A run of records
——

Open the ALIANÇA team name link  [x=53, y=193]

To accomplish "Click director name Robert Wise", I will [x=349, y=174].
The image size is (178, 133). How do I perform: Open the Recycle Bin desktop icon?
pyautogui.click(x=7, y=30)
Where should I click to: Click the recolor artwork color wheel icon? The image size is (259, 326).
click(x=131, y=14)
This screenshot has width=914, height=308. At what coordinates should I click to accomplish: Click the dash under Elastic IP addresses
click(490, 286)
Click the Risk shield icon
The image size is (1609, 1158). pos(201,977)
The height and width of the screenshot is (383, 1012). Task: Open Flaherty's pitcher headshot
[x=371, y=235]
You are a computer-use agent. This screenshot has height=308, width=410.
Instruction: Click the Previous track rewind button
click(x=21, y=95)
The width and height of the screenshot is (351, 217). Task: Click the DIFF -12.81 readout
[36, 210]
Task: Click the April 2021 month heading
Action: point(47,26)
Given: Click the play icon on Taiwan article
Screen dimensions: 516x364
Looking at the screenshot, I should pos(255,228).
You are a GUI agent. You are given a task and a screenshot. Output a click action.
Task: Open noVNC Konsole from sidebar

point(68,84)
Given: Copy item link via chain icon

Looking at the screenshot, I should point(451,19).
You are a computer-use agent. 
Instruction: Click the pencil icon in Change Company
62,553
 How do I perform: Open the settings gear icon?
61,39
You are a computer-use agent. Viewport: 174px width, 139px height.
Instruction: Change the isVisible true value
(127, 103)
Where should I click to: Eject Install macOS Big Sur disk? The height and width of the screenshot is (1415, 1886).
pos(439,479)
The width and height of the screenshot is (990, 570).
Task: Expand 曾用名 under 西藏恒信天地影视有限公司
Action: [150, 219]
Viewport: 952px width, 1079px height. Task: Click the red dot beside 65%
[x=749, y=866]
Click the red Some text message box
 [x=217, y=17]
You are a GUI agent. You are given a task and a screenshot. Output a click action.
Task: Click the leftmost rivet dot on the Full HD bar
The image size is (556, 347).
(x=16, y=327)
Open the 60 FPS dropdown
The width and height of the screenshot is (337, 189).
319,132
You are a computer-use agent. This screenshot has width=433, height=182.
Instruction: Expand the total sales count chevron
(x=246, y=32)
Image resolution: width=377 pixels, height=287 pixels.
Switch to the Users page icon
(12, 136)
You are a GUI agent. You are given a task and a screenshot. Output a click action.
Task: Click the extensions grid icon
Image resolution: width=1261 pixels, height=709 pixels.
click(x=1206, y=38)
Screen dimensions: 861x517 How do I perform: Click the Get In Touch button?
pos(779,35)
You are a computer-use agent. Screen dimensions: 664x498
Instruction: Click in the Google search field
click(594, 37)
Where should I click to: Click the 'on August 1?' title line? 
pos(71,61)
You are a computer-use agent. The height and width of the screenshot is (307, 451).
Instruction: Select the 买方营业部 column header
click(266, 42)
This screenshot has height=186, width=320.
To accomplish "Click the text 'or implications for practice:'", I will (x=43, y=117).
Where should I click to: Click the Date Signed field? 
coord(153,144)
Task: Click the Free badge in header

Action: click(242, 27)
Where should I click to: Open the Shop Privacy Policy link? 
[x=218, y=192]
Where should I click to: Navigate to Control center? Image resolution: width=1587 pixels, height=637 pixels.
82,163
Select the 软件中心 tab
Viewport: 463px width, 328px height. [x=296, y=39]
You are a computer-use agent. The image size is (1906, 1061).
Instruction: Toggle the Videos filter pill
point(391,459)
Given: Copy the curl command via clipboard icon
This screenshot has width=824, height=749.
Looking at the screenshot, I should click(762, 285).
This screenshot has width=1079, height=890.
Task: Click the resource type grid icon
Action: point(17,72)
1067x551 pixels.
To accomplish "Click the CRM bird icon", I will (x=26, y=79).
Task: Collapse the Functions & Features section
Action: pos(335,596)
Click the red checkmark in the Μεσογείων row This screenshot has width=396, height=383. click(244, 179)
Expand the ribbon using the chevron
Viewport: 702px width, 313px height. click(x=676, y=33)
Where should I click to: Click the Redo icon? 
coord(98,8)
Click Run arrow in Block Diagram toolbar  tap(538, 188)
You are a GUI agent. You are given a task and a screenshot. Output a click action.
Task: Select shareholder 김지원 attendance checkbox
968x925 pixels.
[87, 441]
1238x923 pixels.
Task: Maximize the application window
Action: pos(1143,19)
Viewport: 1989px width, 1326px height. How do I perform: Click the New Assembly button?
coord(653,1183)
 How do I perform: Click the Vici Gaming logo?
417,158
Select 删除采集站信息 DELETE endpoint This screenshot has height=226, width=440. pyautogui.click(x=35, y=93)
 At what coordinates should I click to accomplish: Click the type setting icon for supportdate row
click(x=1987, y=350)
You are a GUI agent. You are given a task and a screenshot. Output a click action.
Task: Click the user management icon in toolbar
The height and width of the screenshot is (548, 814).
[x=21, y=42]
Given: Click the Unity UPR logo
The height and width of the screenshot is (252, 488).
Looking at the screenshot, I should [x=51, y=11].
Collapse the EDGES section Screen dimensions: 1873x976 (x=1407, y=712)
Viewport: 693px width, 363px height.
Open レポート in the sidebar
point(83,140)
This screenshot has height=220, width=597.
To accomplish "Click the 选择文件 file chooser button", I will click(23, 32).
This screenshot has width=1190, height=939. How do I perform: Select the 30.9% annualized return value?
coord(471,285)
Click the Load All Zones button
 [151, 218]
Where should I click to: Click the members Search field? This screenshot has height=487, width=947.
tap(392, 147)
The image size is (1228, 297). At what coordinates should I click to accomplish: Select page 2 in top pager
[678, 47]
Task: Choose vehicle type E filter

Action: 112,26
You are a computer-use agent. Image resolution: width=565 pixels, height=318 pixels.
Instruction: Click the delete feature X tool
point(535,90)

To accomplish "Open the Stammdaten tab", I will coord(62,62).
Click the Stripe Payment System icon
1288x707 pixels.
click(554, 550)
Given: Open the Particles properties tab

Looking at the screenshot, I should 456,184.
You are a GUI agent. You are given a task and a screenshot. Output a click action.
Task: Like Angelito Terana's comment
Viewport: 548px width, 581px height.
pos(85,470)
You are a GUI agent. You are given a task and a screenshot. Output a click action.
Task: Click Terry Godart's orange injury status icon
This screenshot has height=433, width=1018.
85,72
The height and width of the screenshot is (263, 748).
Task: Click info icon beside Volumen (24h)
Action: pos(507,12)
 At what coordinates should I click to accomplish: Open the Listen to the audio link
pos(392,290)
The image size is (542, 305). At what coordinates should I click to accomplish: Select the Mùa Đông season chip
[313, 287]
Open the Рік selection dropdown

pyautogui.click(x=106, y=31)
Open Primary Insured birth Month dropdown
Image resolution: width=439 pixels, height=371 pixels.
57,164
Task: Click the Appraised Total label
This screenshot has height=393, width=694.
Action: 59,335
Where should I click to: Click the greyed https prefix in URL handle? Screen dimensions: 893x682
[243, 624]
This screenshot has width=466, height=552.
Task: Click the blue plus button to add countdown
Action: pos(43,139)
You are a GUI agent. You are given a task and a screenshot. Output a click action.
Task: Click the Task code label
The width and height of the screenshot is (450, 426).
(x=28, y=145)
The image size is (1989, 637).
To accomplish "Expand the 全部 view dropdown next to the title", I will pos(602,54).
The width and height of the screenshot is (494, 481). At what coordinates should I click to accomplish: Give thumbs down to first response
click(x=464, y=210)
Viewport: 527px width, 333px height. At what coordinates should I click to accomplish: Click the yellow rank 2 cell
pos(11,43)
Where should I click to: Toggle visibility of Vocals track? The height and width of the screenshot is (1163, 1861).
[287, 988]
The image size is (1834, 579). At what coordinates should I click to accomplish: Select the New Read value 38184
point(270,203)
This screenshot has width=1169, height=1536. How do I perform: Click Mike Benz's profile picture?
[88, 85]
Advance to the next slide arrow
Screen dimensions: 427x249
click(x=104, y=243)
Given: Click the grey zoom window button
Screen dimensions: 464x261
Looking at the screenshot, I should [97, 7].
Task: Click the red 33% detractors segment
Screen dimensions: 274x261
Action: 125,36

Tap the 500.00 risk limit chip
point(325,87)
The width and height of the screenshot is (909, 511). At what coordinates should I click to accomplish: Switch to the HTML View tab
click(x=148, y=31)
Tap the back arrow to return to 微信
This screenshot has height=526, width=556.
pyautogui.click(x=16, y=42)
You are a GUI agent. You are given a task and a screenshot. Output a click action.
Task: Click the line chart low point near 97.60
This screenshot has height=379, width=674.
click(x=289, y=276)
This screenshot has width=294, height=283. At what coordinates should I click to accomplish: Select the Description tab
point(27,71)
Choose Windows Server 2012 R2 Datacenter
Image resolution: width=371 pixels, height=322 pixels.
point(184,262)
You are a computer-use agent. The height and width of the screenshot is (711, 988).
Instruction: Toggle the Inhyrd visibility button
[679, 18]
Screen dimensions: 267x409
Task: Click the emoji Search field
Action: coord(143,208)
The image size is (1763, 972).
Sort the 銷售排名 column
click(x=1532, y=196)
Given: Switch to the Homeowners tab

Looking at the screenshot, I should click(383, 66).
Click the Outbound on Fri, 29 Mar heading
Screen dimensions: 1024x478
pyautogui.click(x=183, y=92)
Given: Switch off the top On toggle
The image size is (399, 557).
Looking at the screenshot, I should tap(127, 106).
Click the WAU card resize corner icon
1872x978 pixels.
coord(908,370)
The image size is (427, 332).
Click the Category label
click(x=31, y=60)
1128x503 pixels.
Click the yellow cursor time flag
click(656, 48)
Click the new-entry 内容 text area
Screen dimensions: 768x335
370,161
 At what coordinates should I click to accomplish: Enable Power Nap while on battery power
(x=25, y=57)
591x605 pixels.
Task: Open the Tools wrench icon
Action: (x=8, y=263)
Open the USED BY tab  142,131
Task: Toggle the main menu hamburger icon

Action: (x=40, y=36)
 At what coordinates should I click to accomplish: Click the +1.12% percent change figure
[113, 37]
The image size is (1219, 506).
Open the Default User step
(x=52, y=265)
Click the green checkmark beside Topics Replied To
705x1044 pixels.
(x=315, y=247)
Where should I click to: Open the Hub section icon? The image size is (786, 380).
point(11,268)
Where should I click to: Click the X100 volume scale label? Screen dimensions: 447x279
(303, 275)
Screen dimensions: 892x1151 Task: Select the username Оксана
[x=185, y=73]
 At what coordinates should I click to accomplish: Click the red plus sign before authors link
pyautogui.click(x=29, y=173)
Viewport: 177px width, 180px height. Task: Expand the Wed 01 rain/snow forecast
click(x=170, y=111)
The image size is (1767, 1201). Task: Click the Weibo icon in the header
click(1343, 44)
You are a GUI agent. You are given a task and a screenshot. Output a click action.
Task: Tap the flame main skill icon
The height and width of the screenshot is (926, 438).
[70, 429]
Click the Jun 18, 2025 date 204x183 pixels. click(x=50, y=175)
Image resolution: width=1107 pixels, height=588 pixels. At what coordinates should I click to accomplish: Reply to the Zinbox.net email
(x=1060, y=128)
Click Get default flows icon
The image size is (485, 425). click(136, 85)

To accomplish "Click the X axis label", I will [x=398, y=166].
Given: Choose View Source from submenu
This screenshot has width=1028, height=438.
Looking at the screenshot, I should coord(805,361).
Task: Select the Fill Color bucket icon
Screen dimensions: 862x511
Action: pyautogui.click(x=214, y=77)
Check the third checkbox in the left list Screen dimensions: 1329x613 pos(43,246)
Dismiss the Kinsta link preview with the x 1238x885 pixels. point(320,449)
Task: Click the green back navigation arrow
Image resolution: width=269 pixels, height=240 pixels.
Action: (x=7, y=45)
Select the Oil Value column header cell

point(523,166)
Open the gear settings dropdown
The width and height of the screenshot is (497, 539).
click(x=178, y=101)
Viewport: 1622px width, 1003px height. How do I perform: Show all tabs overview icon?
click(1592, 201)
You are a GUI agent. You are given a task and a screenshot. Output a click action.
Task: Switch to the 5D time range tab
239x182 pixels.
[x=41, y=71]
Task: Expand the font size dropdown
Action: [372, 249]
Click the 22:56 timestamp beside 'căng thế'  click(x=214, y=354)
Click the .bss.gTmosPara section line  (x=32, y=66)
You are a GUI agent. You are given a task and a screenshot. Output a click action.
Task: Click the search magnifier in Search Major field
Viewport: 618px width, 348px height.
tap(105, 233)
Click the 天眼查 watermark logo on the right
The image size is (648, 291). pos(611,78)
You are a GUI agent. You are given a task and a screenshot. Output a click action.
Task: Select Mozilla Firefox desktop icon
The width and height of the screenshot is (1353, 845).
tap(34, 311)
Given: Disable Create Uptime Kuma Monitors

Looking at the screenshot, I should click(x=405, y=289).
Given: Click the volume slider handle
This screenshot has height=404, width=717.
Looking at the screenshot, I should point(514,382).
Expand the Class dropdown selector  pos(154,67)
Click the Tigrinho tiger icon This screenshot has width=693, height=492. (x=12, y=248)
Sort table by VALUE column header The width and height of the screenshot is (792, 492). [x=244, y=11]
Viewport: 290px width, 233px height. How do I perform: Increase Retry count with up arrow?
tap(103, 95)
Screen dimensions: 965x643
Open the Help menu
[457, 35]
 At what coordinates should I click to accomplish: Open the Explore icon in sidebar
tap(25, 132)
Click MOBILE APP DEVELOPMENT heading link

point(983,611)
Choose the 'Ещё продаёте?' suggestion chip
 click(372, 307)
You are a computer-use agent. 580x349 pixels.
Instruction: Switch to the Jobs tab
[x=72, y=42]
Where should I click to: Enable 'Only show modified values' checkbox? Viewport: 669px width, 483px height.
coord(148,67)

——

## EXERCISE DESCRIPTION
Render the material as a numbered list, starting with the line that contains "Where should I click to: Click the 'on" and going on through the line that contains "Select 删除采集站信息 DELETE". Leave out any blank lines.

## OUTPUT OF THE EXERCISE
1. Where should I click to: Click the 'on August 1?' title line? 
2. pos(71,61)
3. You are a computer-use agent. The height and width of the screenshot is (307, 451).
4. Instruction: Select the 买方营业部 column header
5. click(266, 42)
6. This screenshot has height=186, width=320.
7. To accomplish "Click the text 'or implications for practice:'", I will (x=43, y=117).
8. Where should I click to: Click the Date Signed field? 
9. coord(153,144)
10. Task: Click the Free badge in header
11. Action: click(242, 27)
12. Where should I click to: Open the Shop Privacy Policy link? 
13. [x=218, y=192]
14. Where should I click to: Navigate to Control center? Image resolution: width=1587 pixels, height=637 pixels.
15. 82,163
16. Select the 软件中心 tab
17. Viewport: 463px width, 328px height. [x=296, y=39]
18. You are a computer-use agent. The image size is (1906, 1061).
19. Instruction: Toggle the Videos filter pill
20. point(391,459)
21. Given: Copy the curl command via clipboard icon
22. This screenshot has width=824, height=749.
23. Looking at the screenshot, I should click(762, 285).
24. This screenshot has width=1079, height=890.
25. Task: Click the resource type grid icon
26. Action: point(17,72)
27. 1067x551 pixels.
28. To accomplish "Click the CRM bird icon", I will (x=26, y=79).
29. Task: Collapse the Functions & Features section
30. Action: pos(335,596)
31. Click the red checkmark in the Μεσογείων row This screenshot has width=396, height=383. click(244, 179)
32. Expand the ribbon using the chevron
33. Viewport: 702px width, 313px height. click(x=676, y=33)
34. Where should I click to: Click the Redo icon? 
35. coord(98,8)
36. Click Run arrow in Block Diagram toolbar  tap(538, 188)
37. You are a GUI agent. You are given a task and a screenshot. Output a click action.
38. Task: Select shareholder 김지원 attendance checkbox
39. 968x925 pixels.
40. [87, 441]
41. 1238x923 pixels.
42. Task: Maximize the application window
43. Action: pos(1143,19)
44. Viewport: 1989px width, 1326px height. How do I perform: Click the New Assembly button?
45. coord(653,1183)
46.  How do I perform: Click the Vici Gaming logo?
47. 417,158
48. Select 删除采集站信息 DELETE endpoint This screenshot has height=226, width=440. pyautogui.click(x=35, y=93)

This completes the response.